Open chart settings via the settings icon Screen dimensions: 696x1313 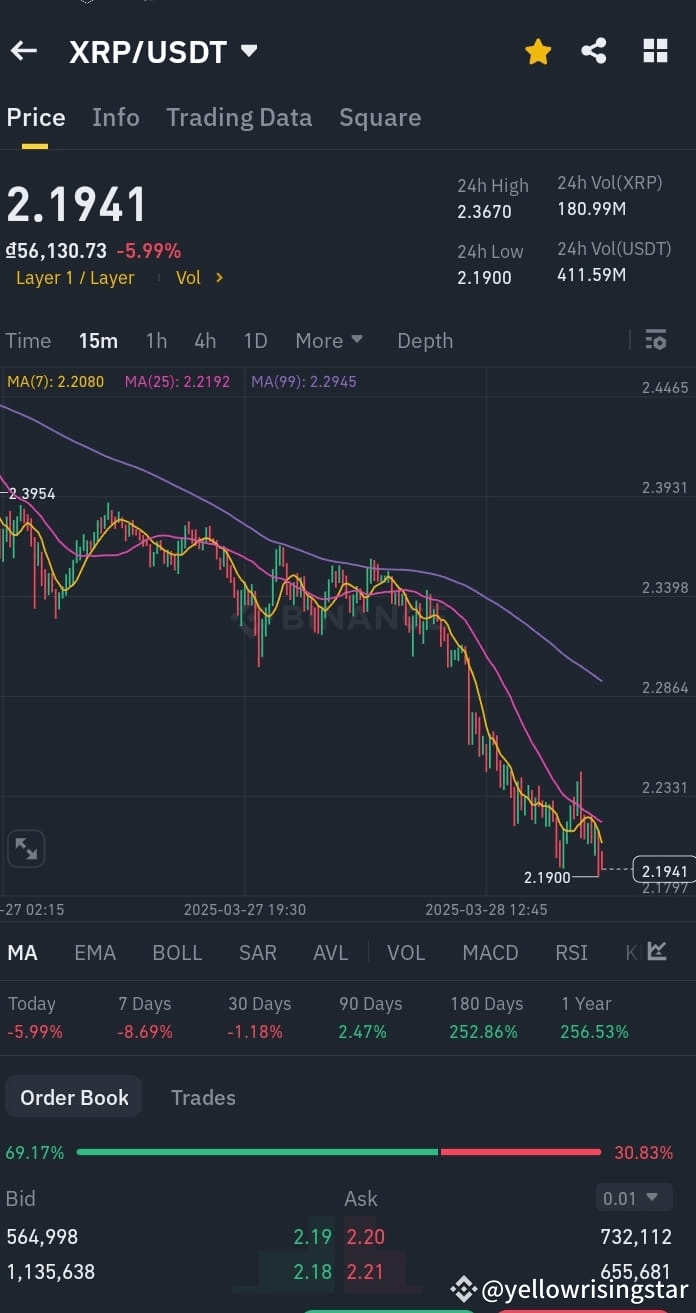click(655, 340)
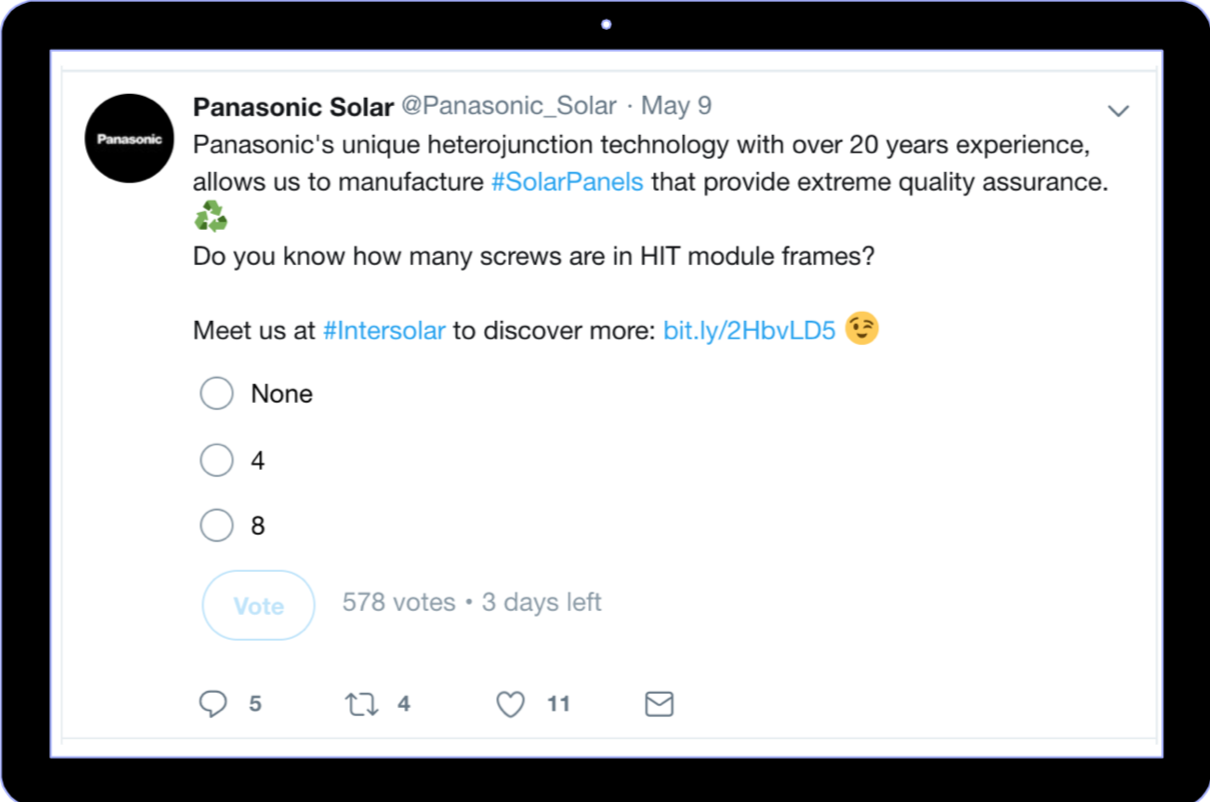Image resolution: width=1210 pixels, height=802 pixels.
Task: Click the winking face emoji
Action: tap(862, 329)
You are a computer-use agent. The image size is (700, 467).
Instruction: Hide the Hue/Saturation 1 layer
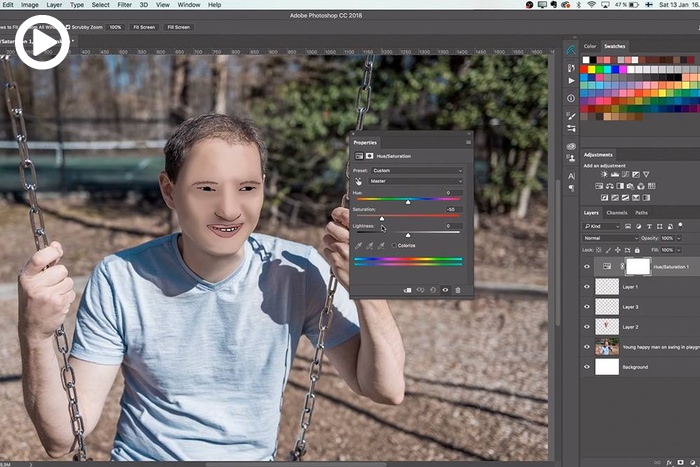coord(587,267)
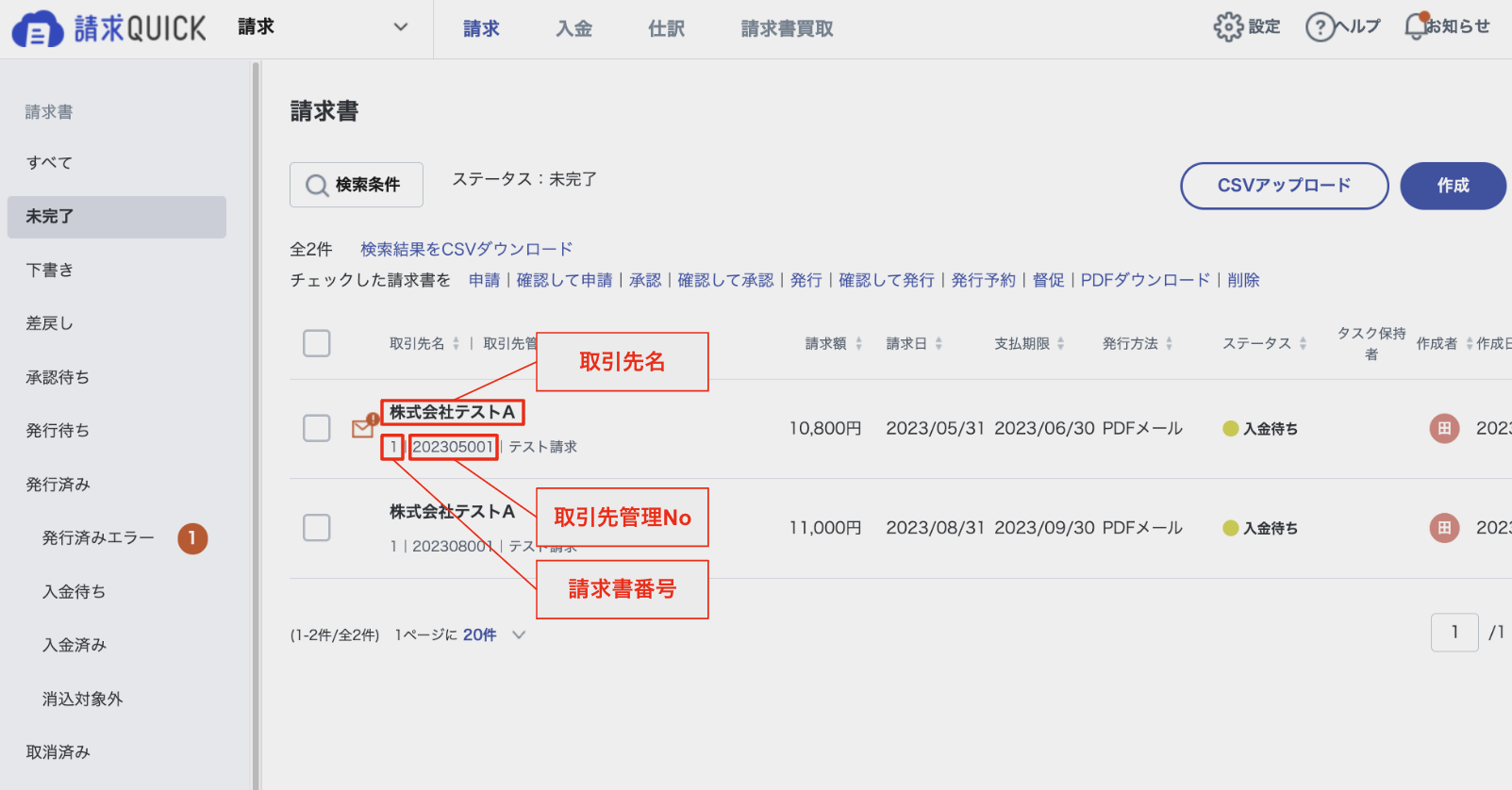
Task: Click the page number input field
Action: [x=1454, y=633]
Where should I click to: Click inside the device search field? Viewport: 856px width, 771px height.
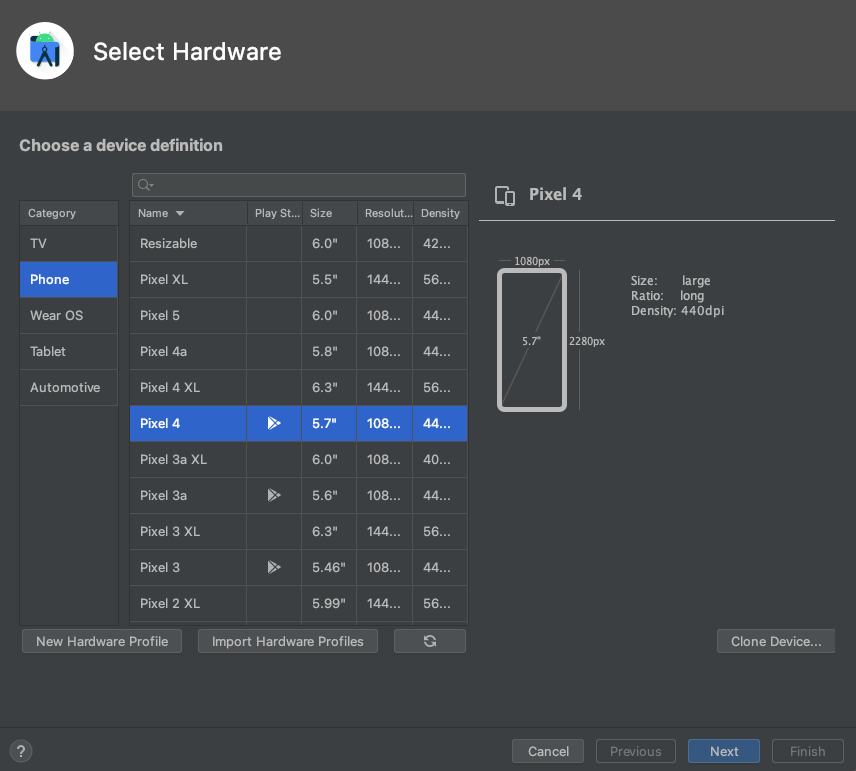click(x=300, y=184)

*****

Instructions for the task
Transcribe exactly the lines from the one with "Where should I" to the last line of the records, both included, so that no picture appears in the copy.

Answer for this exercise
Where should I click to: Click inside the device search field? Viewport: 856px width, 771px height.
click(x=300, y=184)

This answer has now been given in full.